• [Directions for this task]: Reproduce every entry word for word.

• [Provided material]:
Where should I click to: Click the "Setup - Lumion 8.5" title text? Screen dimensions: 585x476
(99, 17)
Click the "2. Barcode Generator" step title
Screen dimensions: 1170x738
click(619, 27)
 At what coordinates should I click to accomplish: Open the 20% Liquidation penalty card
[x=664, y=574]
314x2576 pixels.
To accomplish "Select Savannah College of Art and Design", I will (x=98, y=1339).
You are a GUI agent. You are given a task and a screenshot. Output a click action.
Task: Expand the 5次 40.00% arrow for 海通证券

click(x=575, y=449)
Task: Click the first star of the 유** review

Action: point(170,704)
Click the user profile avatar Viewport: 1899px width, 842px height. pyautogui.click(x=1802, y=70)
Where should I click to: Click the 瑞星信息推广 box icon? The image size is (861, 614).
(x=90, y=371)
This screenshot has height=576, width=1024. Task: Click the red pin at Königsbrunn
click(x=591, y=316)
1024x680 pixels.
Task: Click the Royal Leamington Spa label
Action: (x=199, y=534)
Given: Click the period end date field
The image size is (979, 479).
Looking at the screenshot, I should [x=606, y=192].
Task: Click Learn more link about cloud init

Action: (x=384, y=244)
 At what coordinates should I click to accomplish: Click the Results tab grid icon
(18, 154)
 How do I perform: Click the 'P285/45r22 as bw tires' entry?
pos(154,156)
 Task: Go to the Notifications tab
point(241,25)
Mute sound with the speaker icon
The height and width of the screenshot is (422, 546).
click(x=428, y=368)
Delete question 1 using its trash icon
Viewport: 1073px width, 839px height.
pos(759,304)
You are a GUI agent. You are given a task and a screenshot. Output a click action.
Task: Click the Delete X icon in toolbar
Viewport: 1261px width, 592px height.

• [Response to the task]:
Where should I click to: Click the "Setup - Lumion 8.5" title text? Screen dimensions: 585x476
(99, 17)
Click the "2. Barcode Generator" step title
Screen dimensions: 1170x738
click(619, 27)
 At what coordinates should I click to accomplish: Open the 20% Liquidation penalty card
[x=664, y=574]
314x2576 pixels.
To accomplish "Select Savannah College of Art and Design", I will (x=98, y=1339).
You are a GUI agent. You are given a task and a screenshot. Output a click action.
Task: Expand the 5次 40.00% arrow for 海通证券

click(x=575, y=449)
Task: Click the first star of the 유** review

Action: point(170,704)
Click the user profile avatar Viewport: 1899px width, 842px height. pyautogui.click(x=1802, y=70)
Where should I click to: Click the 瑞星信息推广 box icon? The image size is (861, 614).
(x=90, y=371)
This screenshot has height=576, width=1024. Task: Click the red pin at Königsbrunn
click(x=591, y=316)
1024x680 pixels.
Task: Click the Royal Leamington Spa label
Action: (x=199, y=534)
Given: Click the period end date field
The image size is (979, 479).
Looking at the screenshot, I should [x=606, y=192].
Task: Click Learn more link about cloud init

Action: (x=384, y=244)
 At what coordinates should I click to accomplish: Click the Results tab grid icon
(18, 154)
 How do I perform: Click the 'P285/45r22 as bw tires' entry?
pos(154,156)
 Task: Go to the Notifications tab
point(241,25)
Mute sound with the speaker icon
The height and width of the screenshot is (422, 546).
click(x=428, y=368)
Delete question 1 using its trash icon
Viewport: 1073px width, 839px height.
pos(759,304)
You are a GUI agent. You are given a task and a screenshot. Output a click action.
Task: Click the Delete X icon in toolbar
Viewport: 1261px width, 592px height.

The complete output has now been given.